▸ Given instruction A
Can you sum up the passage on securitization in two sentences?
▸ Given instruction B
Answer these questions from the passage on securitization:
(i) Under the proposals for qualifying collateralized loan obligations, what share of the equity would sponsors retain?
(ii) Over what period must banks cover expected net funding commitments under the liquidity coverage ratio?
(iii) For which securitization structure does Basel III not require deconsolidation of underlying assets to transfer credit risk?
▸ Given instruction C
According to the passage on securitization, what need shaped the evolution of synthetic securitizations, and what did meeting it achieve?

:: Passage to read

The risk retention rules have also become an important driver for innovation through legislative action. The various origination criteria that, if complied with, reward securitisations with not having to retain additional risk, are largely the result of significant industry input into the rule-making process. Currently, there are proposals for establishing criteria for qualifying collateralised loan obligations that will, if complied with, permit sponsors of compliant securitisations to be deemed compliant with the risk retention requirements by means of retaining only 5% of the equity, which is a far less costly proposition than the current requirement of retaining equity equal to 5% of the market value of the entire securitisation.

e. Securitisation Innovations to Effectuate Balance Sheet Optimisation

As outlined above, under Basel I securitisations became an important tool to maximise capital relief in response to the insensitive Basel I risk-weightings, by allowing banks to tailor tranches with variable risk/return characteristics. The evolution of securitisations, particularly synthetic securitisations, was influenced by the need of a bank to retain ownership of underlying assets while transferring the credit risk, thereby reducing its capital charges.

Securitisations are likely to continue to play an important role as a balance sheet optimisation tool, and the revised capital regime and various post-crisis rules and restrictions will significantly shape securitisation structures going forward. However, it is worth noting that while senior securitisation tranches tend to have comparatively lower risk weights, junior tranches tend to have relatively higher risk weights, and the sum of the junior and senior risk weights exceed the risk weight that would have been assigned to a non-securitised exposure to the underlying asset pool.

Changes in accounting rules following the financial crisis have made it more difficult to deconsolidate securitisation SPEs where a sponsor retains too much control and residual exposure. Deconsolidation of underlying assets is one of the operative requirements under Basel III for transferring credit risk using a traditional securitisation, but the same is not required for transferring credit risk when using a synthetic securitisation structure. However, market scepticism to synthetic securitisations results in additional costs that often render such structures uneconomical. It is therefore likely that a new form of "synthetic" securitisation may be developed which on the one hand satisfies the applicable Basel III criteria but which on the other hand assures investors that the correlation risks and failures of precrisis synthetic securitisations will not be repeated.

The high cost increases that the banks face by virtue of the leverage ratio requirements (requiring capital to be retained based on a relatively crude measure of total leverage) and the costs imposed on banks making lending commitments through the liquidity coverage ratio (requiring banks to have investments sufficient to cover expected net funding commitments over a rolling thirty-day period multiplied by a factor that can be as high as 100%) will together likely also drive significant innovation in the securitisation industry. For example, in Europe, there are proposals for high quality securitisations that would be structured according to common, transparent and conservative criteria such that they would qualify as permissible investments to satisfy the liquidity coverage ratio. The demand for this type of structure, and the resulting improved lending conditions for the target groups benefiting from such legislation, is likely to be significant and could be an important driver to increase the demand and supply side of European securitisations.

::::
:: Stored rows

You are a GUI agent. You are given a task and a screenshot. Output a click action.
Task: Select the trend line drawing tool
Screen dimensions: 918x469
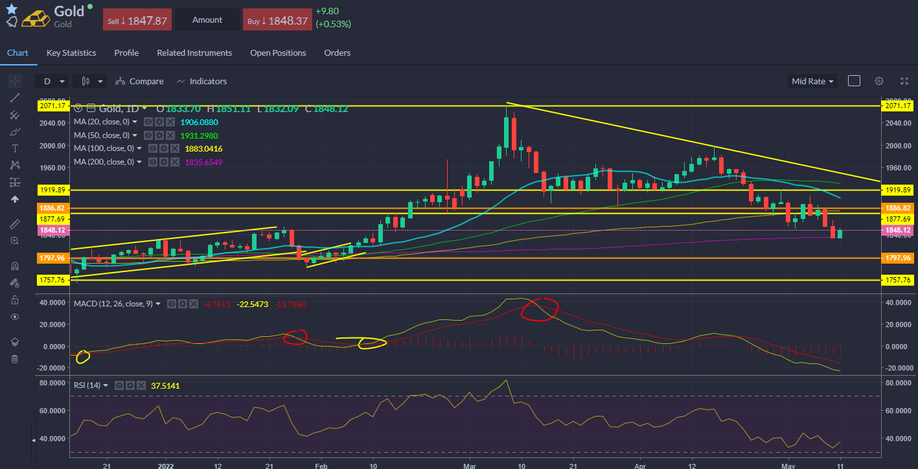tap(15, 98)
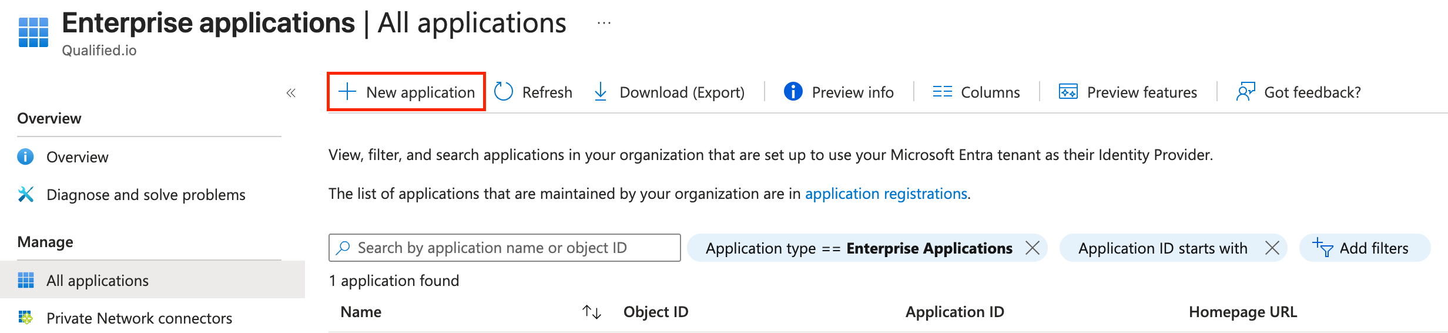Click the Preview info circle icon
This screenshot has height=333, width=1448.
click(793, 92)
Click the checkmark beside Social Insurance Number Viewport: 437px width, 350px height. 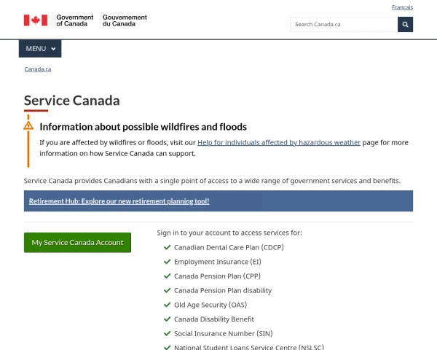pos(167,333)
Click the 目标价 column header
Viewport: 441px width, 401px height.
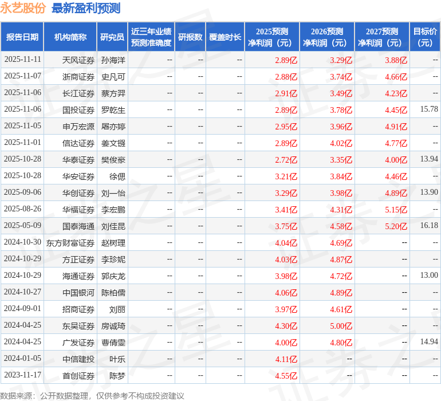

::::

▸ Problem solution A
Securitizations are likely to remain an important balance sheet optimization tool, with the revised capital regime, post-crisis rules, and stricter accounting rules on deconsolidation shaping their structures and possibly prompting a new form of synthetic securitization that meets Basel III criteria while reassuring investors. The cost increases from the leverage ratio and liquidity coverage ratio requirements will likely also drive innovation, such as European proposals for high-quality securitizations that would qualify as permissible investments under the liquidity coverage ratio.

▸ Problem solution B
(i) 5% of the equity
(ii) A rolling thirty-day period
(iii) A synthetic securitization structure

▸ Problem solution C
A bank needed to keep ownership of the underlying assets while transferring the credit risk. Doing so reduced the bank's capital charges.